Im aware thy my characteristics are unfavorable at best, repulsive at worst. I’m in therapy for these things and I’m hoping to be able to work on compartmentalizing and finishing one thing before I try to do another. I appreciate the concern.
Post # 25
misslucy : this.
codepurple89 : OP, my guess is that it’s not the GIF itself that pissed her off. Likely, this was just the straw that broke the camel’s back. It can be really difficult and frustrating to maintain a friendship with someone who is super scatter brained and flakey. I know that I’ve broken up with friends over it because it can feel exhausting. I’m glad to hear that you’re in therapy and working on it.
Post # 26
codepurple89 : I don’t mean to pry, but why are you avoiding everyone asking you what the GIF was? Like, you’ve addressed everything BUT that, and it is the main question everyone here has been asking since the beginning…
Post # 27
catskillsinjune : I wouldn’t describe myself as flakey. I’m pretty loyal and consistent in my relationships and my work. Definitely anxious and scattered. And it’s more in my personal life and in my own head. I’ve never really had anyone end a friendship or relationship over my anxiety or even try to talk to me about it so I really don’t know if that was it. I wouldn’t describe myself as a flakey friend, just mentally scattered and fidgety if that makes sense.

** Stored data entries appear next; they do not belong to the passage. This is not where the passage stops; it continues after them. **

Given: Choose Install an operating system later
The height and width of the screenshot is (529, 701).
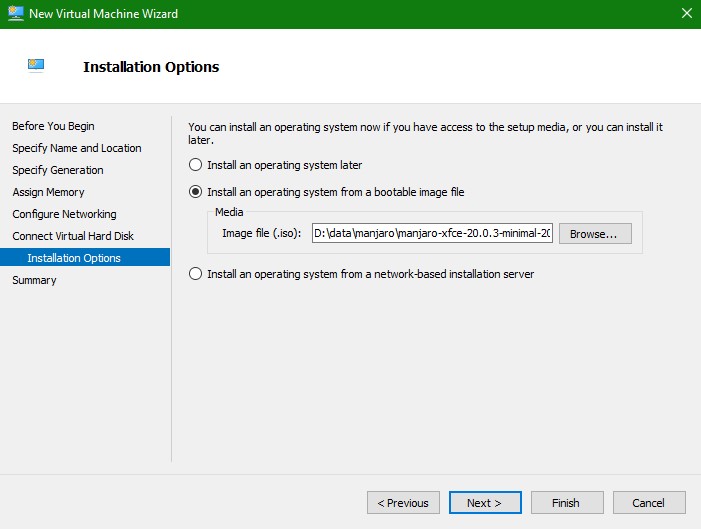Looking at the screenshot, I should (x=196, y=165).
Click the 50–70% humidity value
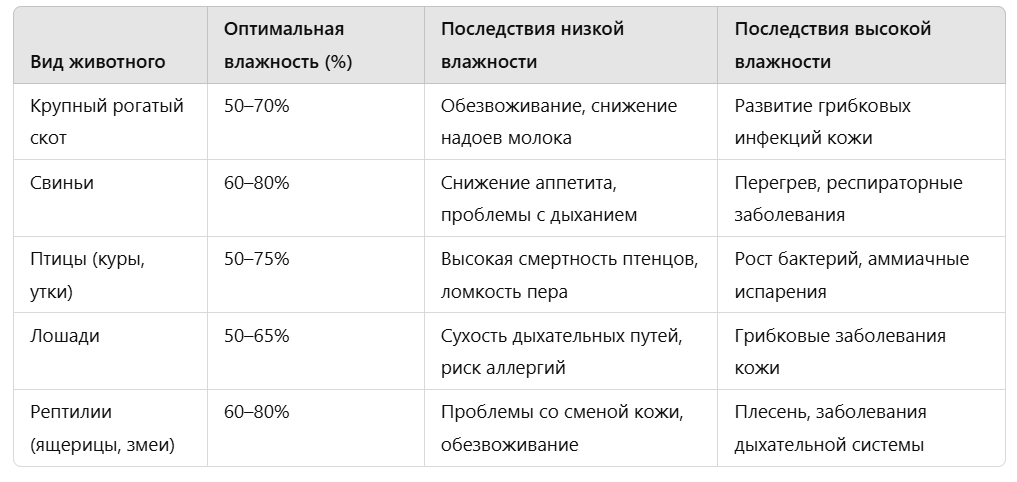Image resolution: width=1017 pixels, height=482 pixels. [256, 106]
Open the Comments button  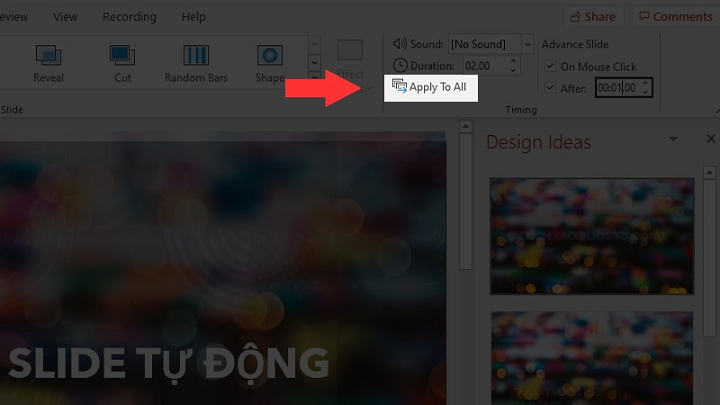(677, 17)
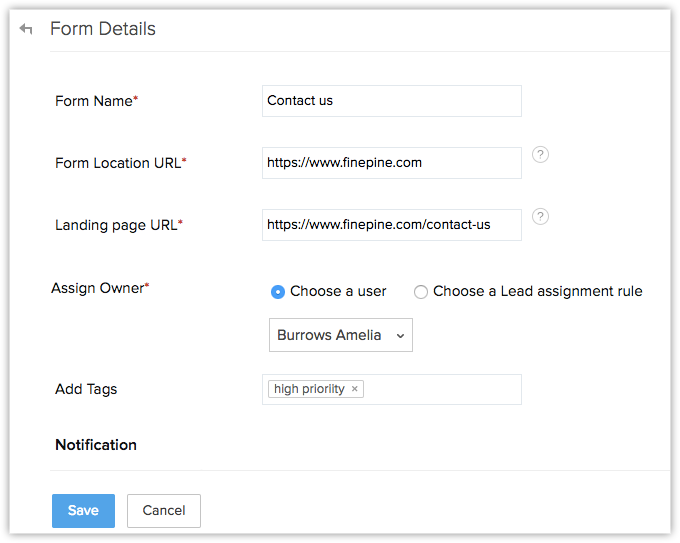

Either way, I’m splitting hairs I guess.
Post # 28
happiekrappie : I apologize. I’m just so mortified by it and then I actually couldn’t reply because I was in therapy. I did address it above though.
Post # 29
codepurple89 : we all have flaws. your friend’s flaw is that she’s a coward. at least being scatterbrained is unintentional and generally harmless. the way your friend acted for 4 months, literally lying to you about her wedding plans repeatedly was intentional. she knew you would find out too and she didn’t care. she’s a coward and intentionally cruel.
Post # 30
codepurple89 : oh, bee…I’m sorry :/ I think you should call your friend, ask her to meet you out for brunch or something in a quiet place, and hash things out. You’ve gotta take initiative and explain that you take full accountability for what you did, and what actions you’re taking to prevent something like that from happening again. After that, the ball is in her court. Don’t grovel at her feet, but do emphasize your apologies.
I hope everything works out for the best for you, bee. Therapy seems like a good first step to resolving these habits. Good luck!